並行の脈が尽きてくると、上に登ったり、縦穴を掘って地下の脈を探すようになりますが、上に掘ると落盤することがあり、地下深くを探すようになります。
いくつも縦穴をほったそうですが、本坑を深く掘り約90mのエレベーターを設け、降りた場所に大きな空洞を作り更にそこから横穴で脈を探すようになります。地下空洞はダンプが走れるほどだったそうです。
初期の頃の採掘方法はノミで石に穴を掘り、そこにダイナマイトをいれて、同じようなものを5つほど作り、導火線でつないで爆破して岩盤を砕きながら蛍石を採掘していました。。
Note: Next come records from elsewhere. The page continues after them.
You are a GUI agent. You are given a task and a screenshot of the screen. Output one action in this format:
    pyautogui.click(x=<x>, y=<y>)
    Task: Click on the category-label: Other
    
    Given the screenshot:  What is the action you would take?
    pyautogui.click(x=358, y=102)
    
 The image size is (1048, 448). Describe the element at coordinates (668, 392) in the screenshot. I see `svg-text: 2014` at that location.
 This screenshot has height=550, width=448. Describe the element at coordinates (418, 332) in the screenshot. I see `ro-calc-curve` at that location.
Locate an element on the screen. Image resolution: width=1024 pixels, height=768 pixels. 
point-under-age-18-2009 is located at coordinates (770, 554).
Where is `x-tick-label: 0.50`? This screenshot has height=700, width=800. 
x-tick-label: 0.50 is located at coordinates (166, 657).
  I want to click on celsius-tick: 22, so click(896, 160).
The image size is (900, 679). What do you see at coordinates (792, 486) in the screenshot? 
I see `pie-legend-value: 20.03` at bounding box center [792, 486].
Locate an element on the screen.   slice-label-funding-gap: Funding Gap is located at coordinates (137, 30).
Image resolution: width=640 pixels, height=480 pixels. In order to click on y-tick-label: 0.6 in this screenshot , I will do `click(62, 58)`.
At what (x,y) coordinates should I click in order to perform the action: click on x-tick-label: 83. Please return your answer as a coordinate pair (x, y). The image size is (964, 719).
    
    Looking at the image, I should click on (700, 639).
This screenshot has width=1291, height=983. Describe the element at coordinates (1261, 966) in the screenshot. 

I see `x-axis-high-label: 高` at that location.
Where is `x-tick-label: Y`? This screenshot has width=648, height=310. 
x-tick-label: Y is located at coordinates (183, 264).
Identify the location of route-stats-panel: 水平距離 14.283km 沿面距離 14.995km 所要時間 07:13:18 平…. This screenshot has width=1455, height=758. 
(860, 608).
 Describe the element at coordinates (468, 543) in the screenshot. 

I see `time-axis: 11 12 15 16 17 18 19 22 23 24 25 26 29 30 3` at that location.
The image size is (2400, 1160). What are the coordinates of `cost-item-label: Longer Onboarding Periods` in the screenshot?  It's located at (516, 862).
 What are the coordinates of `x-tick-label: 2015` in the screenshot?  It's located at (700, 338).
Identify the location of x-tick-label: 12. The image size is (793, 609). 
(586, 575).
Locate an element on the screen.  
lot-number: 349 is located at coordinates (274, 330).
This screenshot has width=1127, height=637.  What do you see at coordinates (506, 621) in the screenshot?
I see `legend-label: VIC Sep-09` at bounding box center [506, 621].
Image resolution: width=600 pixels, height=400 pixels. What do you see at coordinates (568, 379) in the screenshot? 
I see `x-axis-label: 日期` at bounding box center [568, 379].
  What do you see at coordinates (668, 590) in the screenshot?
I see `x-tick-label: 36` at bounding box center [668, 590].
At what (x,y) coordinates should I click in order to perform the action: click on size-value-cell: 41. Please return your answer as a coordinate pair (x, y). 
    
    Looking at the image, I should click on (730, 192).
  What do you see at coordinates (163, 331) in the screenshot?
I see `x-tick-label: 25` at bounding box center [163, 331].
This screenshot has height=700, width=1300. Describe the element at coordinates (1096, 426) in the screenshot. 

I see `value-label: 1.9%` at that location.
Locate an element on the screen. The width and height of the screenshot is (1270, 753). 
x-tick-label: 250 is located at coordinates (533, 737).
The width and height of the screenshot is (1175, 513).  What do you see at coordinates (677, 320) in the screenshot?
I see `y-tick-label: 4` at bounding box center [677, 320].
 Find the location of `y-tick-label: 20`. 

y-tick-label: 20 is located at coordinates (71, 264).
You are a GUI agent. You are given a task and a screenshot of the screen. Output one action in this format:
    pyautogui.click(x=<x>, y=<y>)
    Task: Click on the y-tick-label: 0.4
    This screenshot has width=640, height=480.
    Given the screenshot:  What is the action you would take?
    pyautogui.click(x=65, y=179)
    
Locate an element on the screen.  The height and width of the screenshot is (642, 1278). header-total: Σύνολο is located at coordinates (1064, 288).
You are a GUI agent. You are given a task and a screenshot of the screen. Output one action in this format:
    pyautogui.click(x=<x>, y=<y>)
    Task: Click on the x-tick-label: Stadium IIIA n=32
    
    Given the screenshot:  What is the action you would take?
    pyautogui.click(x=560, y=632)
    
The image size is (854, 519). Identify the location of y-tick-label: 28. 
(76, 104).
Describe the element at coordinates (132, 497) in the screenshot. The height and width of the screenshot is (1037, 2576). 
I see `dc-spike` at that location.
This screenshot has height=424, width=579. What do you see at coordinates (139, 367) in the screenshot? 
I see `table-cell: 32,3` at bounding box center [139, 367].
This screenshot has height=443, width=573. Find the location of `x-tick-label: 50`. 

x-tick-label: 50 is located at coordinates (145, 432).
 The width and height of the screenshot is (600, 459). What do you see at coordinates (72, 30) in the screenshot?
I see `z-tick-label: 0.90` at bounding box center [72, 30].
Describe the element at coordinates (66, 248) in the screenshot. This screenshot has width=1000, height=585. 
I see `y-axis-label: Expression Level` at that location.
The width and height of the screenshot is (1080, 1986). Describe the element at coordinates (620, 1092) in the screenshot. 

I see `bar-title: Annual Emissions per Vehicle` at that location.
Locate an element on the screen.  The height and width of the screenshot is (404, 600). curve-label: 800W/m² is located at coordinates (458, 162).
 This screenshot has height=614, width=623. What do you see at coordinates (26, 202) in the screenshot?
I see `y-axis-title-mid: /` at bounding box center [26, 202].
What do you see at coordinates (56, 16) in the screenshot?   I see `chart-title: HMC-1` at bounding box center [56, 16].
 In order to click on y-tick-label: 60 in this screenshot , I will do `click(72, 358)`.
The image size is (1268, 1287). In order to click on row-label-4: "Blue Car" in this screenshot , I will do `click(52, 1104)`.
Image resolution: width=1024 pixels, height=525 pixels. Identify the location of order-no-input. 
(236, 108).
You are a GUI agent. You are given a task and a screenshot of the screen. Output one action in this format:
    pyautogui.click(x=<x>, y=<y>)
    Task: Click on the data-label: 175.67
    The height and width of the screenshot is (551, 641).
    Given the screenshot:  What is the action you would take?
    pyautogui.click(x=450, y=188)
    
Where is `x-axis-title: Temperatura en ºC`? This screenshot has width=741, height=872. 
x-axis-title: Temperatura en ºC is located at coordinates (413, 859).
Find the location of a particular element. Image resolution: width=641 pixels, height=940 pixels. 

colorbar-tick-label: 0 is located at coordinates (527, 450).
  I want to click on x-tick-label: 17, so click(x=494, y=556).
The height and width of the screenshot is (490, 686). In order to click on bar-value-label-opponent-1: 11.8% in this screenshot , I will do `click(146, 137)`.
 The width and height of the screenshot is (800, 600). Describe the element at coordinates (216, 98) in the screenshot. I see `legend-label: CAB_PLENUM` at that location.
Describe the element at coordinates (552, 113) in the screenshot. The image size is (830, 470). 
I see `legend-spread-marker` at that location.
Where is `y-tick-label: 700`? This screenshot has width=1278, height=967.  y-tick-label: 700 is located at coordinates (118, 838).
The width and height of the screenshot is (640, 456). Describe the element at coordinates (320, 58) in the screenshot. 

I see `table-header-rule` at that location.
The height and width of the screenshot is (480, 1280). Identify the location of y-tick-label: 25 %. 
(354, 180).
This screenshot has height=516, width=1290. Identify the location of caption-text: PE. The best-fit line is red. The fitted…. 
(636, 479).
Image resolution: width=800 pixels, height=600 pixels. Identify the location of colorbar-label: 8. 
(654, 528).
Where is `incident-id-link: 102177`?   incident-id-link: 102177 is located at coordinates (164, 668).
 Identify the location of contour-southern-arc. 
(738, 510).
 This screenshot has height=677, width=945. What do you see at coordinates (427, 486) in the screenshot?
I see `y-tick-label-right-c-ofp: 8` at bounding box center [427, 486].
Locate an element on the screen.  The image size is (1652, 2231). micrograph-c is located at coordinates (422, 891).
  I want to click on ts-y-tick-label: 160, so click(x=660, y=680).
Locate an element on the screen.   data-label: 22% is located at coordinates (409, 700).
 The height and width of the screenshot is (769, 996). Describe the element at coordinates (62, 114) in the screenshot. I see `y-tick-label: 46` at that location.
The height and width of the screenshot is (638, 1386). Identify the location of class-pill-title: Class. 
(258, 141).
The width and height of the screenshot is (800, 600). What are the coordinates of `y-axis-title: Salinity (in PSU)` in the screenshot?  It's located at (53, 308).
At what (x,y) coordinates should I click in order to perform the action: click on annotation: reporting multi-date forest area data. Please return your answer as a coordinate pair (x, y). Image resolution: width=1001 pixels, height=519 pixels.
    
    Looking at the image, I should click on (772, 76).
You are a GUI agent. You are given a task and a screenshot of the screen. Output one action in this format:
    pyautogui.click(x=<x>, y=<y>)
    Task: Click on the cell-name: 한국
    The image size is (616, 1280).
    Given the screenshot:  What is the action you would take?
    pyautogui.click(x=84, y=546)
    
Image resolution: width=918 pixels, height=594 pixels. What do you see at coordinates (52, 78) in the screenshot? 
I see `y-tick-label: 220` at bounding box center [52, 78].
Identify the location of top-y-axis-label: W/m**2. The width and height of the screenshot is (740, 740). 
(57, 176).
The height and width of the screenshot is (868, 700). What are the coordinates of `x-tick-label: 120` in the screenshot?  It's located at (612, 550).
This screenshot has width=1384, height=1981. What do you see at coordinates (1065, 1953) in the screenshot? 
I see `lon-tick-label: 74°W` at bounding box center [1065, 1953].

後期になるとノミでほっていた穴をエアー式のさく岩機で掘るようになります。
昭和46年、脈が細くなり採れる量が減ってくると、松下鉱山は取引先の林火薬(御嵩町)に採掘権を譲渡しました。林火薬もしばらく採掘しましたが、やはり取れる量が少なくすぐに採掘をやめ、それ以来笹洞鉱山は放置されていました。
松下鉱山は本社のある春日井で蛍石を輸入し、引き続き営業していました。

蛍石 Fulorite

硬度4 CaF2 フッ化カルシウム ハロゲン化合物
製鉄の融剤として古くから採掘されてきた鉱物ですが、近年は製鉄の際に出るフッ素を含んだスラッジに毒性があり、処理が難しいことから使用されなくなりました。
現在ではレンズに加工され超高精度を要する機器に用いられています。一眼カメラのレンズとしても使用されることもあり、聞いたことがある方もいるかもしれません。
フッ素の原料としては今でも盛んに利用され、フッ素樹脂としてコーティングの材料、フロンガスなどの身近なものに使われています。
高温で光る性質を持ち、一部の蛍石は紫外線で光るものもあり、蛍光(fluorescence)という言葉はホタルが光る様子ではなく、蛍石が光る様子から生まれました。
その結晶の形や多彩な色で鉱物標本としてとても人気のある鉱物でもあります。